Reading, then, will build on this existing relationship between sound and meaning. It will entail adding some translation process from letters to the sound representations, which already have a robust association with meaning (Figure 1.5).
Figure 1.5. Letters, translation rules, sound, and meaning.
© Daniel Willingham
It's all very nice to say, “we'll code sound instead of meaning,” but it's not obvious how to do so. An architect of writing might first think of coding syllables because they are pretty easy for adults to distinguish. People can hear that daddy has two sounds: da and dee. So we create a symbol for da, another symbol for dee, one for ka, another for ko, and so on. There are some languages—Cherokee, for example, and Japanese kana—that use that strategy. But in English (and indeed, in most languages), there would still be a memorization problem. Spoken Japanese uses a relatively small number of syllables—fewer than 50. English has over 1,000! That's many fewer than the 50,000 symbols we were speculating that a logographic system might require, but it's still a lot of memorization.

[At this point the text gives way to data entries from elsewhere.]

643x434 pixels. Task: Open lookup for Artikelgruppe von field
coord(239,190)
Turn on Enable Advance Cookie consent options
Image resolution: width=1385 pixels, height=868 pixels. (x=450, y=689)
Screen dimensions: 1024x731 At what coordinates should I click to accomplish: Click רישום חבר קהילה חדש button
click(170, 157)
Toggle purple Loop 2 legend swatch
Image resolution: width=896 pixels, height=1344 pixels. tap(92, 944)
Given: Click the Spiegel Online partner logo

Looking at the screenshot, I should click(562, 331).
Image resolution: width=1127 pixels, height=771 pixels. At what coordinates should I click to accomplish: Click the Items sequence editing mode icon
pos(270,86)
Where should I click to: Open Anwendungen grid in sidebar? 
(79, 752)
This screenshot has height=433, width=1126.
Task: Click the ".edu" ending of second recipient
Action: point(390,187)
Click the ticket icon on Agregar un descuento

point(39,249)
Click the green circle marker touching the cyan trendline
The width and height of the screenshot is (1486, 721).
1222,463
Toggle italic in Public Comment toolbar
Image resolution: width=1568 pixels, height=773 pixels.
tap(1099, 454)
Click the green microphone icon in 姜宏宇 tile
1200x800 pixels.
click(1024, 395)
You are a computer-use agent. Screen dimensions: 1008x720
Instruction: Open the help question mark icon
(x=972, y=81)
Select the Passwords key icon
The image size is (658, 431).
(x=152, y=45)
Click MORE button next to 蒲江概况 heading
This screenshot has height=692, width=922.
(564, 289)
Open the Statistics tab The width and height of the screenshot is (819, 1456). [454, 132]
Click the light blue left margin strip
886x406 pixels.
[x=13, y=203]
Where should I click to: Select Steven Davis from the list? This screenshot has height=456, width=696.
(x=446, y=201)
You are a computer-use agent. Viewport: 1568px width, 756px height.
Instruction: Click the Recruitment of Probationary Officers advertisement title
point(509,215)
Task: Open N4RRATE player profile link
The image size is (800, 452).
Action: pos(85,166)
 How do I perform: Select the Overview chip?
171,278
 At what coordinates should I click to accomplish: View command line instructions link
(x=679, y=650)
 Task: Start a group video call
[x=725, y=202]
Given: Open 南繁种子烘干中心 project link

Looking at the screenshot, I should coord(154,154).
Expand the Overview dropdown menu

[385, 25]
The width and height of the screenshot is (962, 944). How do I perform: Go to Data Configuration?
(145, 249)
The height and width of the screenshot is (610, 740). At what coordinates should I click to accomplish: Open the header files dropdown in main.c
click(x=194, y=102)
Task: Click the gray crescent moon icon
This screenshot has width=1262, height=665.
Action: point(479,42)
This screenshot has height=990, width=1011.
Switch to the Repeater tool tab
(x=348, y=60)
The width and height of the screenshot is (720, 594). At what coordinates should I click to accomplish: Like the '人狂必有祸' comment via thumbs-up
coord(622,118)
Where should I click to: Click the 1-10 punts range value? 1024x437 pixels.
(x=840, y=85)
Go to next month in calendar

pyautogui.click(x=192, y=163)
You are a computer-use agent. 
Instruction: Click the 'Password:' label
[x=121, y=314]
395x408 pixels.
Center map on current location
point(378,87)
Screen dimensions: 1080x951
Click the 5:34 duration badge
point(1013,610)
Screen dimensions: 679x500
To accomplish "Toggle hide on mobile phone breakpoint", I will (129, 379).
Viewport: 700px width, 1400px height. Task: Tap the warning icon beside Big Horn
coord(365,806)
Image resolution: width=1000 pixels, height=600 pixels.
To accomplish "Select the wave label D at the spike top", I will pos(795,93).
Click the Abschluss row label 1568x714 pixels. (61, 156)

Instead of syllables, English uses an alphabetic system. That means each symbol corresponds to a speech sound, also called a phoneme. There are about 44 phonemes in English (Figure 1.6).
Figure 1.6. The phonemes used in American English. IPA stands for International Phonetic Alphabet.
© Anne Carlyle Lindsay
Now the memorization problem seems manageable—just 44 sounds and 26 letters! That's nothing!
I hope it is now clear to you why we took this side trip through an analysis of writing. Our initial question was “how does the mind read words?” Our analysis of writing gives us a much better idea of what “reading words” will actually involve. First, we must be able to visually distinguish one letter from another, to differentiate “b” from “p,” for example. Second, because writing codes sound, we must be able to hear the difference between bump and pump. Actually, it's not enough to be able to hear that they are different words. We must be able to describe that difference, to say that one word begins with the sound corresponding to the letter “b” and the other begins with the sound corresponding to the letter “p.” Third, we must know the mapping between the visual and auditory components, that is, how they match up. Reading brings challenges in all three processes, and we'll consider them in the next chapter.